SPEAKER_04:You're not gonna have wine by yourself if you're married and you're like, Well, I mean, I guess you would if you I think that's why some people that together they just like they either drink less together or they drink even more because it's like that's their identity. Like they on a Friday, you know, maybe they don't want to go out, let's have wine and draw a charcuterie, or let's throw back some of those Miller lights and have some like have some Jameson. Yeah. That's what I miss. I miss that feeling of like connection with people. Now I'm feeling there's not a lot of connection on my end with others when they are drinking because I'm not like able to feel that as much as I used to, like the goofy placebo effect. I need to get back to my placebo.
SPEAKER_00:Well, I want to say that I'm sorry for not checking in. I'm sorry for like not knowing that you were struggling. I I'm not gonna discount your struggle at all. I just um I should have done better and checked in on you. I I thought you were just good.
SPEAKER_03:I know.
SPEAKER_00:So check on your sober friends, guys.
SPEAKER_04:Yeah, please do. They need your help. We do, all of us. Um, also, you know, if you are struggling with alcohol or substance, please reach out to me, slide into my DMs, ask for help. I know I'm asking for help from my friends, my, you know, boyfriend, my family. I'm being able to like get back and recalibrate and realize like, why I'm doing this. It's not worth an a glass of one of wine one night. It's not worth it. I don't want to go back down that slippery slope and you know, I'm here for you. Kelly's here for you. I am, I'm here for you. So my my sober curious bestie, mindful drinker. We all can come together and still have a good time. And, you know, just remember that you can always just distance yourself from the activity Irish exit. You're not, you're not, it's not a frown upon.
SPEAKER_00:If somebody's really your friend, they are gonna understand why you had to leave. And I want to thank you, Ryan, for being so vulnerable. This isn't something everyone would feel comfortable talking about. Thank you for being vulnerable. Thank you for for putting yourself out there because in doing that, I think that you're able to help others know that they're not alone.
SPEAKER_03:I really hope so.
SPEAKER_00:And I really respect that. Um, we're gonna keep you updated on this journey. Um, I hope that you do go to AA.

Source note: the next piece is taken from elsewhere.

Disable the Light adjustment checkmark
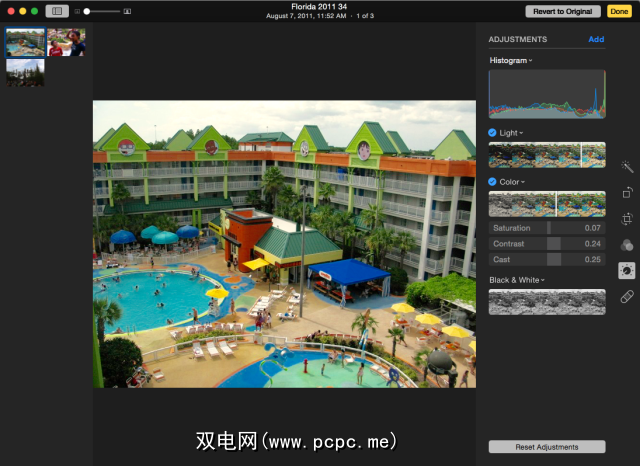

SPEAKER_03:I'm definitely working on that. I want to go. So you hold me accountable. Yes. I need you and I love you, and thank you for always being my bestie.
SPEAKER_00:Of course, and I will even go with you if I'm welcome. I don't know how that works.
SPEAKER_04:See, that's what I want. I need us, I need you to come with me.
SPEAKER_00:Okay. I will. Then we can tell you guys how it went.
SPEAKER_04:I think that it it would probably um getting me all emotional and lightening. Oh my gosh.
SPEAKER_00:Yeah, I don't want you to cry either.
SPEAKER_04:I just I I feel like I couldn't do this without you, without this podcast. I don't think I would be able to be as strong as I am right now. And I think also too being away from it. I don't want to put it all on the heaviness of we have to film or I'm not gonna be sober. But I do think in this weird life that we live on, we were meant to do this. This is our mission. We want to normalize the new happy hour. Social gatherings do not have to be only alcohol and THC, they can also be mocktails or mock it, also can be mocktails or messy. This is Ryan Franco and Kelly Mizgorski. Okay, Miss Missy. Thank you.
SPEAKER_00:Lovely being back in the studio. This was a heavy one, guys, but we promise we have some fun things coming.
SPEAKER_04:Yeah, we're gonna be a little bit fun next time. This is this is too heavy.
SPEAKER_00:But thank you for watching, and we will see you all soon.